If the overall market is any indication, support for PVC is growing. Domestic production rose to 16 billion pounds last year, up 8.8 percent from 2003. But the product mix is changing, due in part to the pressure brought by environmentalists.
One of the early victories for the anti-PVC movement came three years ago when Ms. Gibbs and environmental watchdog Greenpeace targeted Bath and Body Works and Victoria's Secret. Both brands, owned by Limited Brands of Columbus, Ohio, packaged personal-care products in PVC bottles.
"We told them we were going to tell the world about 'Victoria's dirty little secret' - its PVC bottles," recalls Lisa Finaldi, a Greenpeace activist. The idea was to make Victoria's Secret a public example and gain media attention for the anti-PVC cause. But a few days and several thousand faxes and e-mails later, company officials met with the activists and agreed to eliminate PVC from all products by 2003. Today, the Limited Brands website touts its reduction of 4.3 million pounds of PVC per year.
In the past four years, a cadre of companies - from Mattel (toys) to Nike (shoes and sporting equipment) to General Motors (auto interior panels) - have moved to phase out PVC. Since December, Microsoft and Johnson & Johnson said they were giving it up.
Although it has retreated from some product areas, the plastic has made huge inroads into housing products, an industry where its malleability and low cost make it a favorite. Plans for a new PVC manufacturing plant are nearing approval south of Baton Rouge, La.
Yet, even in the construction industry, there are new rumblings of discontent.
Firestone Building Products, a major manufacturer of commercial roofing material, this month will begin phasing out its PVC roofing products, citing a desire to be environmentally responsible. "I believe people are going to look more and more at buildings from the point of view of how it affects the people living or working in it," says Ted Boylan, a Firestone distributor in Woburn, Mass.
"We actually are winning the battle, but it's a hard battle to win, because we are going product by product, sector by sector," says Gibbs of CHEJ. "At some point, there will be a critical mass."
Since its creation 143 years ago, synthetic plastic has become a popular material, used in everything from carpeting to airplane windows. But must it all end up in landfills? Some alternatives:
• Incineration Made from petroleum or natural gas, plastic contains more energy than other trash. But burning can emit harmful substances.
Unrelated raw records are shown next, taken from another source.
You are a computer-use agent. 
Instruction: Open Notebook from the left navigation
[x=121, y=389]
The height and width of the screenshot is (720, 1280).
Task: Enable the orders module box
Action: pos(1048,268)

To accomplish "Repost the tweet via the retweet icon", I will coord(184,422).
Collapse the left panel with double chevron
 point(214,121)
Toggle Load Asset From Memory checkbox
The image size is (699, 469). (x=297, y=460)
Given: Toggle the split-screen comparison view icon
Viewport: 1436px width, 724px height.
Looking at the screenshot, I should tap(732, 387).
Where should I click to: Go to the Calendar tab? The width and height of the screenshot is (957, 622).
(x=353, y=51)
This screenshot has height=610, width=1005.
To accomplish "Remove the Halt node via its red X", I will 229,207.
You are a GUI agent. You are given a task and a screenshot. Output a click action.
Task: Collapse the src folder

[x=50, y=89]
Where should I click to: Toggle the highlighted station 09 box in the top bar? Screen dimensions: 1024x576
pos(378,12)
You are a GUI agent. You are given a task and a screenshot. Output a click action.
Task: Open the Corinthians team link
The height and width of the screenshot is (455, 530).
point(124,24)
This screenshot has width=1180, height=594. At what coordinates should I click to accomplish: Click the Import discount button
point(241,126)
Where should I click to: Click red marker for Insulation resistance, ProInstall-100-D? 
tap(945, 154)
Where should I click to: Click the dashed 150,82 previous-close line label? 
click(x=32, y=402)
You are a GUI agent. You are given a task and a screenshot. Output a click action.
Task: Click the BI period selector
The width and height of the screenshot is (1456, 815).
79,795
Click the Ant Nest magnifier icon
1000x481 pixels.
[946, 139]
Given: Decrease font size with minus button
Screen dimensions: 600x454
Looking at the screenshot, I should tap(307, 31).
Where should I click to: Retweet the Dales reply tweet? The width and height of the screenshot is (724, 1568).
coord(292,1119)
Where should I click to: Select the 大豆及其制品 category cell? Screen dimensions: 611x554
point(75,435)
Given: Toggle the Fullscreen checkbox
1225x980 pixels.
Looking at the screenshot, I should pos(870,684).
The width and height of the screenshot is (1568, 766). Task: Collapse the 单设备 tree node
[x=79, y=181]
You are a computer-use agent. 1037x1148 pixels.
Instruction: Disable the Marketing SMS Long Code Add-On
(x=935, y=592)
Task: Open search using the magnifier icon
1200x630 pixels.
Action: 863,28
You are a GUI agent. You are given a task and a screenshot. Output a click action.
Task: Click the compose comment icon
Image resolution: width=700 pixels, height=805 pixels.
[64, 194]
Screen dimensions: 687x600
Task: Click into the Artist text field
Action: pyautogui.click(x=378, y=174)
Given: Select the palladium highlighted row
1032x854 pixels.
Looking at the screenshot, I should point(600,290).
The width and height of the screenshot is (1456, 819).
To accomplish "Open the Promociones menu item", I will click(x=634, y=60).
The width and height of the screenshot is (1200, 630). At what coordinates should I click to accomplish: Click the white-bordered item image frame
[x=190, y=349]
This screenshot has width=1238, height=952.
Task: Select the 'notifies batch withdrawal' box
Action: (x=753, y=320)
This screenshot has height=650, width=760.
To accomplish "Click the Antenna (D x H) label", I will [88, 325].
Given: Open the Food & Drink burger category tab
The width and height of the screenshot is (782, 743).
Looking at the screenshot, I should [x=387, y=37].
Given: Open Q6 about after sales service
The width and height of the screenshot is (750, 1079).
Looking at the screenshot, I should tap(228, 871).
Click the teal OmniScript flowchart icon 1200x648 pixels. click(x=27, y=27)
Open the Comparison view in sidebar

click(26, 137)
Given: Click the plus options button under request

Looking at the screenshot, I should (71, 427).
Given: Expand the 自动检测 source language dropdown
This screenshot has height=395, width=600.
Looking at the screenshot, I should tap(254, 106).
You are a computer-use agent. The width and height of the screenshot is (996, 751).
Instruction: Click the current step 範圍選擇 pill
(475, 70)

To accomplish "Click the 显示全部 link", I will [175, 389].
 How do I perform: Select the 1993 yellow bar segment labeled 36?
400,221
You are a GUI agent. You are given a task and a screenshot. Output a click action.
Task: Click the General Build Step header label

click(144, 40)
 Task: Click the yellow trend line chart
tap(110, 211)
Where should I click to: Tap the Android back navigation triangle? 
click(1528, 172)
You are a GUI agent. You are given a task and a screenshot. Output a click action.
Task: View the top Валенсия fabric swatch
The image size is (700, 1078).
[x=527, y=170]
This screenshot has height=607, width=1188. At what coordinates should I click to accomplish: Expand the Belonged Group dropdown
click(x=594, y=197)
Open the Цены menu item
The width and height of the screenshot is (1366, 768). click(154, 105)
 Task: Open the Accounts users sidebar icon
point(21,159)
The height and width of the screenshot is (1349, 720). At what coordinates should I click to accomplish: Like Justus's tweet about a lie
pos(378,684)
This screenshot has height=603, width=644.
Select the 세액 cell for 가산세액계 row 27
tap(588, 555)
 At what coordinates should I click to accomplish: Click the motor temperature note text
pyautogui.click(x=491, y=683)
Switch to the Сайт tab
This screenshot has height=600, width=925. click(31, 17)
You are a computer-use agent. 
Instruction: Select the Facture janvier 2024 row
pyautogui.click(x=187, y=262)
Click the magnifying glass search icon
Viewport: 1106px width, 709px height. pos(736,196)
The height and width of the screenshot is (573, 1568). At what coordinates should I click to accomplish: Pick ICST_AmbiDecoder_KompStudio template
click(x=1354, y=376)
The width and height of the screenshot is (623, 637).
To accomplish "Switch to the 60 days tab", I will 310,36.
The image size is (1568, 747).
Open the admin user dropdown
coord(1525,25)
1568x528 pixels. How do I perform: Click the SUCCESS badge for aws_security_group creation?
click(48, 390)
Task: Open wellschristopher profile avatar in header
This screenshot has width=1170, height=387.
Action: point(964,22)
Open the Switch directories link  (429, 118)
• Recycling It's so labor-intensive to sort discards, the US recycles only 5 percent of its plastic.
• Biodegradable plastic So far, it's expensive to make and degrades only if exposed to light or air. Buried in landfills, it can persist for decades.
• Paper substitutes One Canadian study found that making paper cups consumes 12 times as much steam, 36 times as much electricity, and twice as much cooling water as polystyrene cups.